Outline of Advanced Wireless Spectrum auction rules due today: The FCC will draw a picture of how they plan to sell off the last great hunk of spectrum from the digital television transition--the 700 MHz band. At issue is how much of the band will be allotted to public safety purposes, and whether proposals to allow mixed use on those public-safety pieces would be allowed. In the mixed-use scenario, a private operator would build out the network, and first responders would have priority access over commercial users. Outside of local or national emergencies, the band would function like any other commercial network. Ostensibly, the operator would have provisions to shunt commercial traffic to other bands, too.
Update: The meeting was delayed from 10.30 Eastern until the evening while procedural issues were settled. Ultimately, the FCC decided to seek more public opinion on how to proceed.
Broadband Reports notes that they weren't alerted it was "citywide Wi-Fi is over-hyped" week: I didn't get the memo, either, but it appears to be a week in which much is written about networks that fail to live up to their expected potential. BR runs through stories already posted here, but there's another one: MetroFi's Foster City network has achieved 60 percent citywide coverage after six months, rather than a promised 95 percent. The problem here isn't equipment or intent, but rather that MetroFi hasn't obtained attachment rights in neighborhoods where light poles aren't owned by the city. They're working on it.
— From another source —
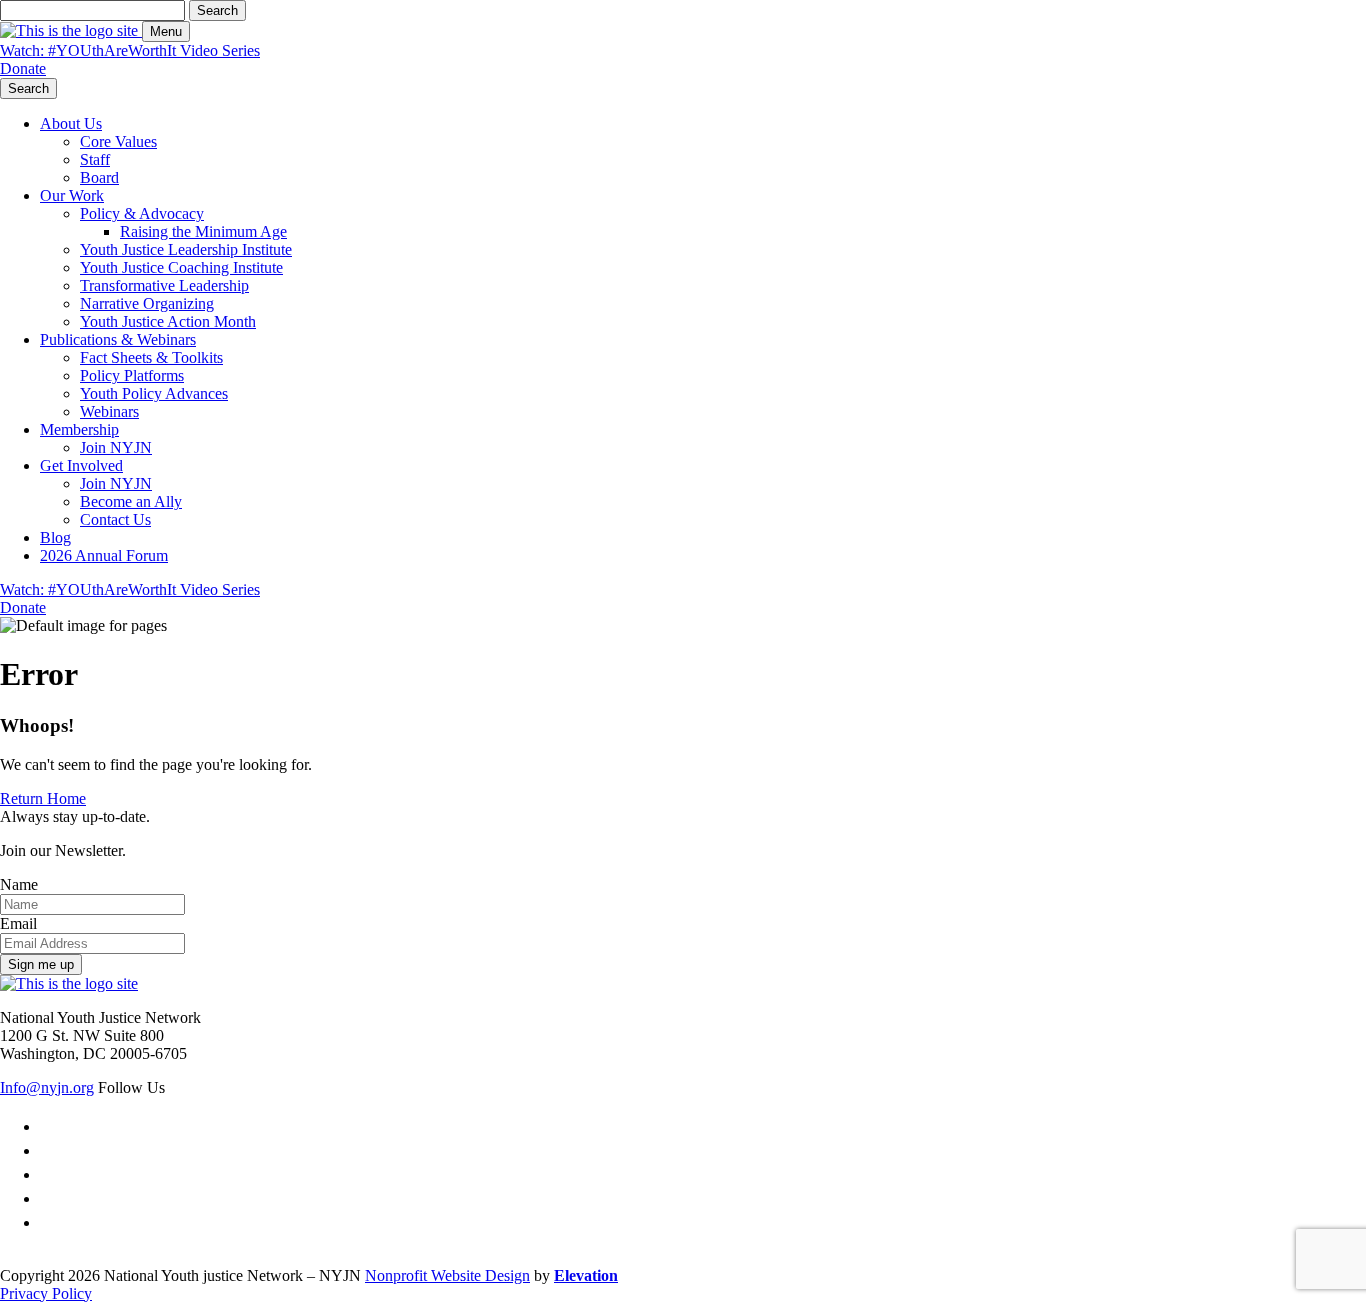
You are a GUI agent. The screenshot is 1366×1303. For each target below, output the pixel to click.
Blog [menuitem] (55, 537)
I keep telling you, loyal readers, that utility poles are to citywide wireless networks what printing presses are to books. If you can't get access to the printing press, you've got limited distribution options. If you can't attach to utility poles, other real-estate options are expensive and hard to obtain. Another point of evidence: Carol Ellison writes at MuniWireless.com that AT&T told a Georgia town that it has to become a CLEC (competitive local exchange carrier) to have access to utility poles AT&T maintains. It's rather unclear whether a CLEC requirement is necessary, and a recent FCC ruling doesn't carry clarity for me.